Running Could Actually Help, Not Hurt Your Knees In The Long Run, Says Study

It’s long been speculated that running can do a number on your knees, the widespread theory being that it can deteriorate your cartilage and even lead to arthritis.

A new study published in the European Journal of Applied Physiology, however, indicates that running could actually be preventing degenerative disorders in the long run.

Brigham Young University researchers examined synovial fluid from the knees of 30 young and healthy people, and found dramatically lowered levels of inflammatory molecules after the participants took a 30-minute run. This was compared to a second study group whose participants were tasked with sittings for 30 minutes.

The researchers also found that COMP (cartilage oligomeric matrix protein – a substance present in the synovial fluid of diseased or arthritic knees) decreased in runners, while sitting produced increased COMP levels.

“What we know that for [healthy individuals] exercise creates an anti-inflammatory environment that may be beneficial in terms of long-term joint health,” said Robert Hyldahl, the report’s lead author.

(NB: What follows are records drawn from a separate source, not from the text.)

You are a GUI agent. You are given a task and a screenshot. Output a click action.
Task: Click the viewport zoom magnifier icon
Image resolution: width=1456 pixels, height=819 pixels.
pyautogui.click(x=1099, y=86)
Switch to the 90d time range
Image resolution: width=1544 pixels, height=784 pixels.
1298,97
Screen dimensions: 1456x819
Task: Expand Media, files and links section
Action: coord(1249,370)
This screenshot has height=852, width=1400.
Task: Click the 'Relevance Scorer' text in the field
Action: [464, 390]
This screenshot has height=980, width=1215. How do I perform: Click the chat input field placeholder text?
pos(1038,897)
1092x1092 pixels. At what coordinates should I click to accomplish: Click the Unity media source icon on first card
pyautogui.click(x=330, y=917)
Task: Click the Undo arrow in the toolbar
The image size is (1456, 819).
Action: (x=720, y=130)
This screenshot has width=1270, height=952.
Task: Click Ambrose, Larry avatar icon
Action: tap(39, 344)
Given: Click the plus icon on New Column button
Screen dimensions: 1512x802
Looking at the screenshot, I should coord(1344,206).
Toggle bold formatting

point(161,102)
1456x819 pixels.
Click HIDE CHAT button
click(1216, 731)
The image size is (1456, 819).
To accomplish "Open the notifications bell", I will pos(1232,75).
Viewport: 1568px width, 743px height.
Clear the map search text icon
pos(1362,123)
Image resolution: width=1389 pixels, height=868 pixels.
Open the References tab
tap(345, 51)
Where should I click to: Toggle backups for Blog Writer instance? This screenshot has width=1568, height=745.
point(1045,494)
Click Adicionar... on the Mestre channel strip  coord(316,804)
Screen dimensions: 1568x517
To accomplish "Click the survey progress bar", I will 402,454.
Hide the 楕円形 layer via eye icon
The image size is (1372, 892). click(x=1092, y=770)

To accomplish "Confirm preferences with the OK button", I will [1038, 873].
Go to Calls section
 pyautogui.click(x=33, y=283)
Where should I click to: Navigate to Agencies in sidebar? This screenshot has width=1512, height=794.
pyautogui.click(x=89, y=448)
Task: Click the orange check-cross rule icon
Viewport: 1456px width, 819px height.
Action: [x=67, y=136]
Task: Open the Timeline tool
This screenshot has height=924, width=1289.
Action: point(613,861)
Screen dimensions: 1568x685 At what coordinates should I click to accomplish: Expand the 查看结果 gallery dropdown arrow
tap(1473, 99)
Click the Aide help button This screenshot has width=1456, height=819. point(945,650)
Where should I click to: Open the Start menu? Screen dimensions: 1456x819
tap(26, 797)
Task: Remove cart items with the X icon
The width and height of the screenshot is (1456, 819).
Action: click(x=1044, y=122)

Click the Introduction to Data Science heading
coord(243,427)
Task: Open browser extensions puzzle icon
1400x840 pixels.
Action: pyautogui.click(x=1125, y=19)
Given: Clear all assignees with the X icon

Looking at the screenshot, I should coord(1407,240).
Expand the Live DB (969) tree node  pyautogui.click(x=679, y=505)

Past studies of long-term runners have also shown a decrease in the occurrence of osteoarthritis compared to non-runners.

If you’re still not feeling inspired to hit the track, consider the data gathered from those in the sitting group of the most recent study. Sitting could actually make your knees “biochemically more vulnerable,” says New York Times writer Gretchen Reynolds.

So, consider lacing up – your knees may thank you in the long run.